Errada, porque a apreensão ou retenção do bem não é o critério que define a incidência do ICMS na importação.
- B)Incide, desde que Joana seja contribuinte habitual do ICMS.
Errada, pois para o ICMS-importação não é necessário que o adquirente seja contribuinte habitual.
- C)Não incide, por se tratar de bem de valor inferior a U$1.000,00 (mil dólares americanos).
Errada, porque o valor em dólar do bem não é requisito de não incidência do ICMS.
- D)Incide, mesmo que Joana não seja contribuinte habitual do ICMS.
Certa, pois o ICMS incide na importação de bem do exterior mesmo quando o adquirente não é contribuinte habitual.
- E)Não incide, por se tratar de bem sem dono.

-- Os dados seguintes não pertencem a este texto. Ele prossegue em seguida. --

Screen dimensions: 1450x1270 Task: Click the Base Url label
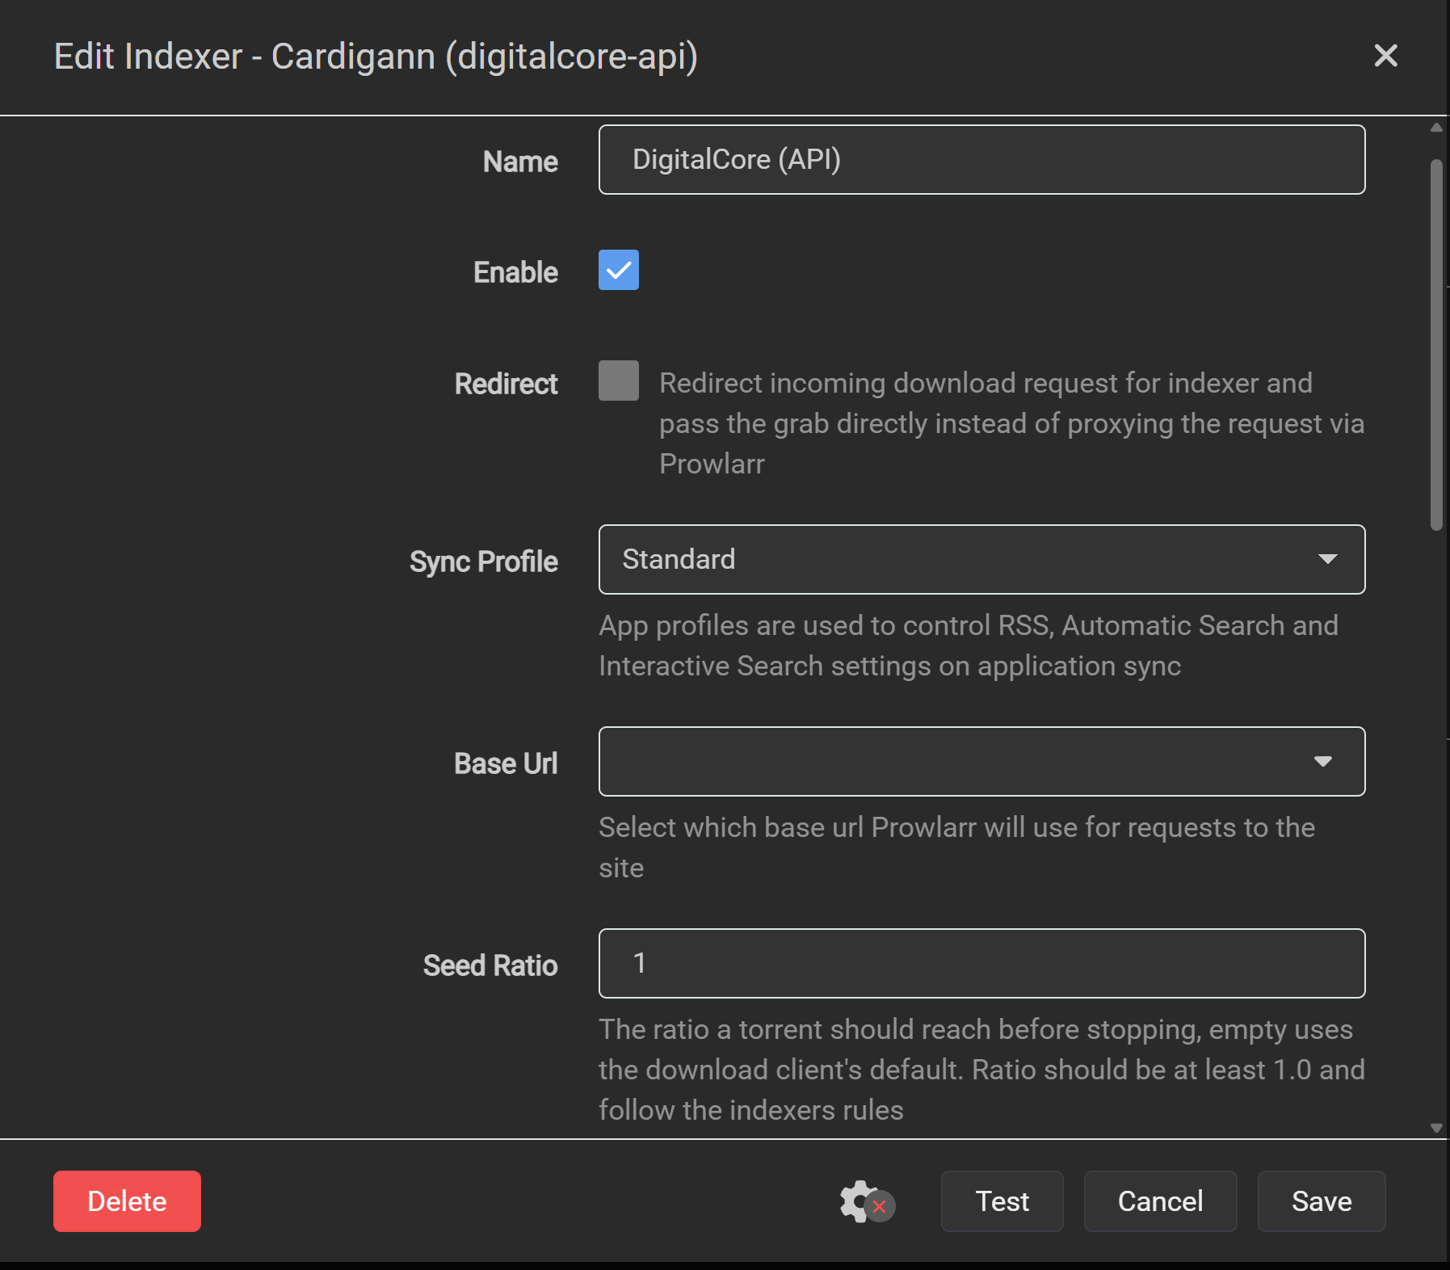tap(506, 763)

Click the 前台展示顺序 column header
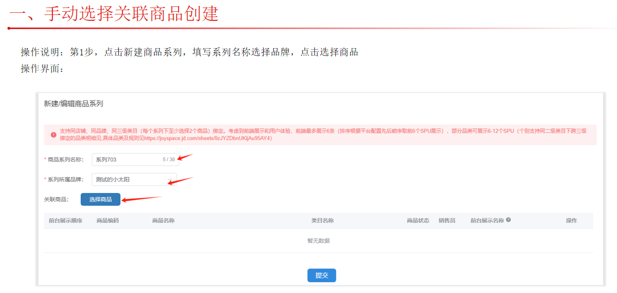coord(65,220)
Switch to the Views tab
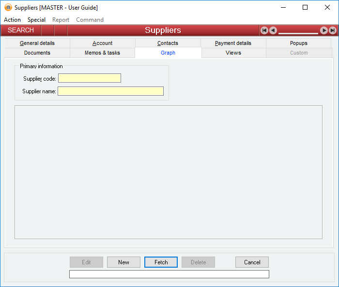The height and width of the screenshot is (287, 339). (x=233, y=53)
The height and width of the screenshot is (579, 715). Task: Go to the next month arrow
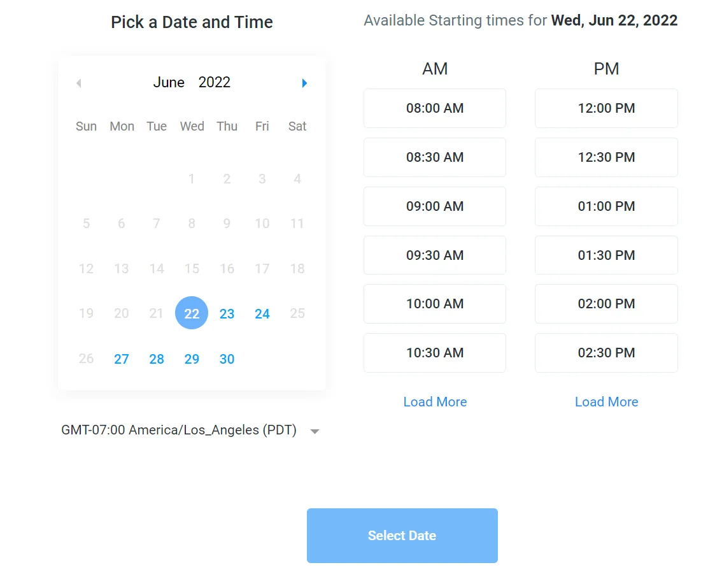coord(304,83)
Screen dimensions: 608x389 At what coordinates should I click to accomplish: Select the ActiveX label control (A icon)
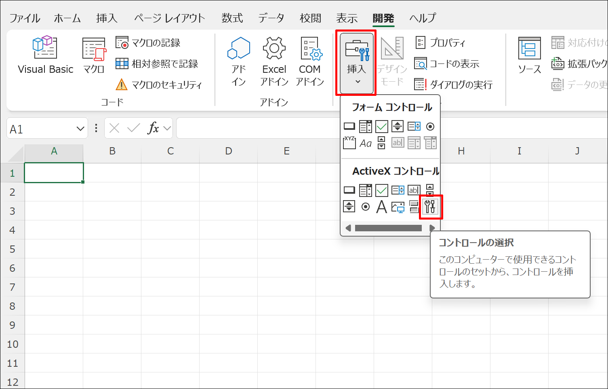coord(381,207)
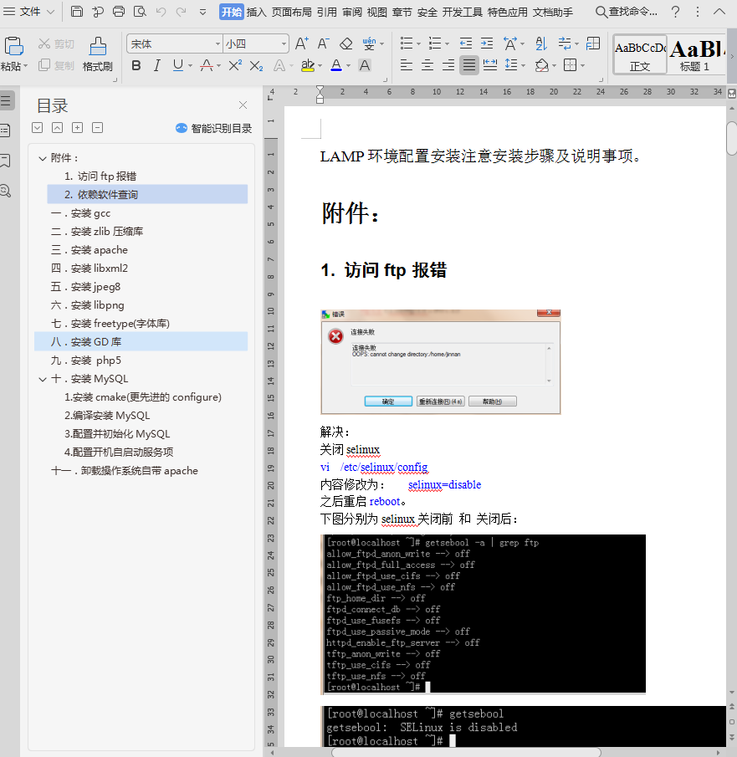Open find and replace in left sidebar
Screen dimensions: 737x757
coord(6,190)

Errada, porque o fato de o bem estar apreendido ou leiloado não o transforma em bem sem dono para fins tributários.
Gabarito: D
Aqui o ponto central é lembrar que o ICMS também pode aparecer na importação de mercadorias, e não apenas nas vendas “normais” do dia a dia. A Constituição, no art. 155, II, e no art. 155, §2º, IX, “a”, autoriza a cobrança do imposto na entrada de bem ou mercadoria importados do exterior, por pessoa física ou jurídica, ainda que não seja contribuinte habitual. Ou seja: não adianta o contribuinte dizer “eu não revendo celulares, comprei só esse”. Para o ICMS-importação, isso não salva a operação. A lógica é tributária e não tem dó do carrinho do leilão. No caso da questão, Marina arremata em licitação da Receita Federal um smartphone que veio do exterior. Houve importação de bem estrangeiro, e a compra em leilão não afasta a incidência. A jurisprudência do STF é firme no sentido de que o ICMS-incide na importação mesmo quando o adquirente não é contribuinte habitual do imposto. Por isso, o gabarito é a letra D: incide ICMS, ainda que Joana não seja contribuinte habitual. O detalhe da apreensão por falta de documento fiscal não elimina a natureza importada do bem nem a regra constitucional de incidência.